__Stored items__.
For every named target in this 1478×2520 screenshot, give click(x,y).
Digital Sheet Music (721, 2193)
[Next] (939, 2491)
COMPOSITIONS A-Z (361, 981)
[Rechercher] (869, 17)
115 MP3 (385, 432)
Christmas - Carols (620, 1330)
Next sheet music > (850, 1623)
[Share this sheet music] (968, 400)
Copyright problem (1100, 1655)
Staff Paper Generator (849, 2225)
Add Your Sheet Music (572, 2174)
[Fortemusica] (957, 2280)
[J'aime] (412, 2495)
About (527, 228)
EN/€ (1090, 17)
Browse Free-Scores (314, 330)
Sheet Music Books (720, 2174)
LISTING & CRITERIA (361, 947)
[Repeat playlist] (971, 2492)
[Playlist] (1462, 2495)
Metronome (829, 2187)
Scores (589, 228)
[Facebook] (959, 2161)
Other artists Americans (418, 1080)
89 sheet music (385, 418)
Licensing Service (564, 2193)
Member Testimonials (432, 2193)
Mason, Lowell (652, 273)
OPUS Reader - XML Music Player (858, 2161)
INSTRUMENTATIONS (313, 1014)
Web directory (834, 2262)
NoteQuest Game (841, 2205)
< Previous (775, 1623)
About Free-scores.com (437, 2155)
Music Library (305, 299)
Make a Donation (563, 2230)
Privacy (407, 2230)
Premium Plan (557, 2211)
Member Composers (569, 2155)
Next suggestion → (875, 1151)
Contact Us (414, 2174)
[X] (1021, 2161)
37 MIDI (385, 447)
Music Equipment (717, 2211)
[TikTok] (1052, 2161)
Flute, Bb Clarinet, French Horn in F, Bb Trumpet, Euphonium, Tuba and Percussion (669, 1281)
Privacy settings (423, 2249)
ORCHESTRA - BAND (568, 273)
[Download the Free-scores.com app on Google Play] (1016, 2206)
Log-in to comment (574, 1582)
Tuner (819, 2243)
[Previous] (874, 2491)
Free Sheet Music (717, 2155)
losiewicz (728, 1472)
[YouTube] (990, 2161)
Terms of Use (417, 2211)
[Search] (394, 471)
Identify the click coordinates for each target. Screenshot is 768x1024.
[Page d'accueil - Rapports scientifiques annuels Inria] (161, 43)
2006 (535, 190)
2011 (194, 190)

__Work order__. From the line with "losiewicz (728, 1472)" to the final line of the entries above, return every line exactly as written.

__Answer__.
losiewicz (728, 1472)
[YouTube] (990, 2161)
Terms of Use (417, 2211)
[Search] (394, 471)
Identify the click coordinates for each target. Screenshot is 768x1024.
[Page d'accueil - Rapports scientifiques annuels Inria] (161, 43)
2006 (535, 190)
2011 (194, 190)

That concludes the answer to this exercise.